TO DO:
**a.** Decide whether each statement agrees with the article on New York's medical marijuana program: (i) more than 225 doctors have taken the state-required training; (ii) all eight dispensaries that opened on Jan. 7 have seen patients; (iii) the Health Department plans to give the public a list of participating doctors. Answer yes or no for each, quoting the deciding words of the article.
**b.** Pick up the article on New York's medical marijuana program after its last sentence and carry it forward.
[PROVIDED TEXT Boundary: Start]
When medical marijuana became available this month in New York, Brittany Barger was one of the first patients to navigate the state's rules and make it through a dispensary door.
"When you're as sick as I am, you'll try anything," said Ms. Barger, who has ovarian cancer that has spread through her 27-year-old body.
New York's program – one of the strictest out of the 23 states that allow medical marijuana – has had a widely anticipated slow beginning, but there are signs it's gaining momentum.
The state Health Department says more than 165 patients have now qualified, a figure that's more than doubled in a week but is still just a sliver of the potential patient pool. More than 225 doctors have now taken the state-required training, up from about 150 last week.
Seven of the eight dispensaries that opened around the state Jan. 7 have seen patients, sometimes more than anticipated, or have appointments scheduled, operators say.
The Health Department is "extremely pleased" with the program's launch, spokesman JP O'Hare said.
Still, some would-be patients say they're stymied, unable to get access to any of the doctors prepared to see them. The state hasn't released physicians' names, although a few have announced themselves publicly. The Health Department said this week it would soon give a list to practitioners, though not to the public, citing security concerns.
[PROVIDED TEXT Boundary: End]
[DATA RECORDS Boundary: Start]
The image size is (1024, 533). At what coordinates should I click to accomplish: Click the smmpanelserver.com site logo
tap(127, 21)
[DATA RECORDS Boundary: End]
[DATA RECORDS Boundary: Start]
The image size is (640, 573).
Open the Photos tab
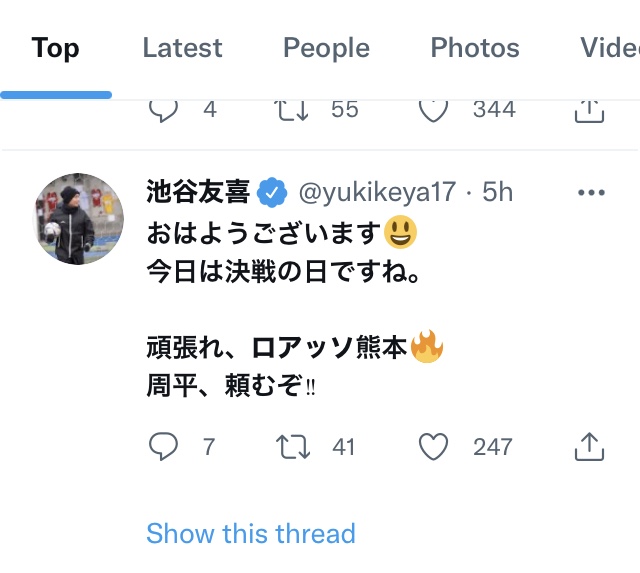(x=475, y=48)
[DATA RECORDS Boundary: End]
[DATA RECORDS Boundary: Start]
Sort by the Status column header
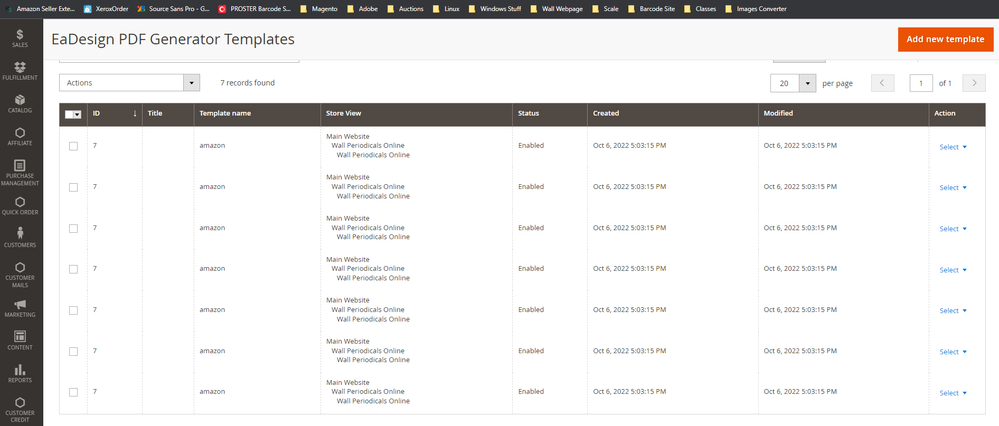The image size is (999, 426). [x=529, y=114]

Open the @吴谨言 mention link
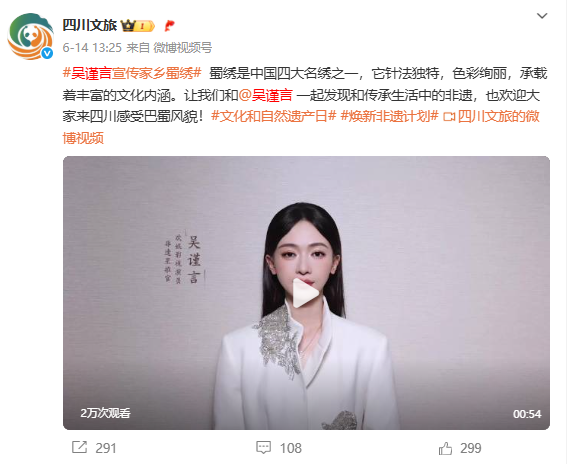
[DATA RECORDS Boundary: End]
ANSWERS BELOW:
**a.**
(i) Yes: "More than 225 doctors have now taken the state-required training"
(ii) No: "Seven of the eight dispensaries that opened around the state Jan. 7 have seen patients"
(iii) No: "it would soon give a list to practitioners, though not to the public, citing security concerns"

**b.**
While some other states' medical marijuana programs also have faced questions about accessibility, New York is one of the few states to require physician training. New York also allows only cannabis extracts in pills and liquids, not pot in joints or brownies, a provision echoed only in Minnesota. And New York's 10 qualifying illnesses also exclude some conditions other states allow, such as chronic pain in itself.
The requirements surprise some patients who call Etain Health's dispensaries in Kingston, where the first few clients had appointments set for Saturday, and Albany, where patients are still awaited, the company said.
"We expected a very slow start," said Chief Operating Officer Hillary Peckham, who feels there's "a learning curve, but I don't think it's something that can't be overcome."
Meanwhile, patient traffic, in the dozens, is beating expectations at Columbia Care's Manhattan dispensary, CEO Nicholas Vita said.
There have been a handful of patients at Vireo Health of New York's dispensary in suburban White Plains and at PharmaCannis' facilities near Buffalo and Syracuse, the companies said. Bloomfield Industries would say only that it has seen patients in its two dispensaries, also in the Syracuse and Buffalo areas. All the operators are slated to open more facilities, for a total of 20.
State officials say they responded to patients' interest while providing for closely supervised, carefully calibrated products. But to patients like Donna Romano, they're too hard to get.
During years of living with multiple sclerosis, Ms. Romano has found ways to get pot that she finds relieves her pain and muscle stiffness. She hopes pharmaceutical-grade products will help even more. But the Syracuse resident hasn't found a nearby physician who's prepared to certify her for the drugs.
"It's frustrating, it's aggravating, and some people are losing hope," said Romano, 60.
While some doctors are supportive of medical marijuana, others are concerned about a drug that remains illegal under federal law and fear patients might abuse the system to get it, says Dr. Michael T. Goldstein, an ophthalmologist and president of the New York County Medical Society, a Manhattan physicians' group.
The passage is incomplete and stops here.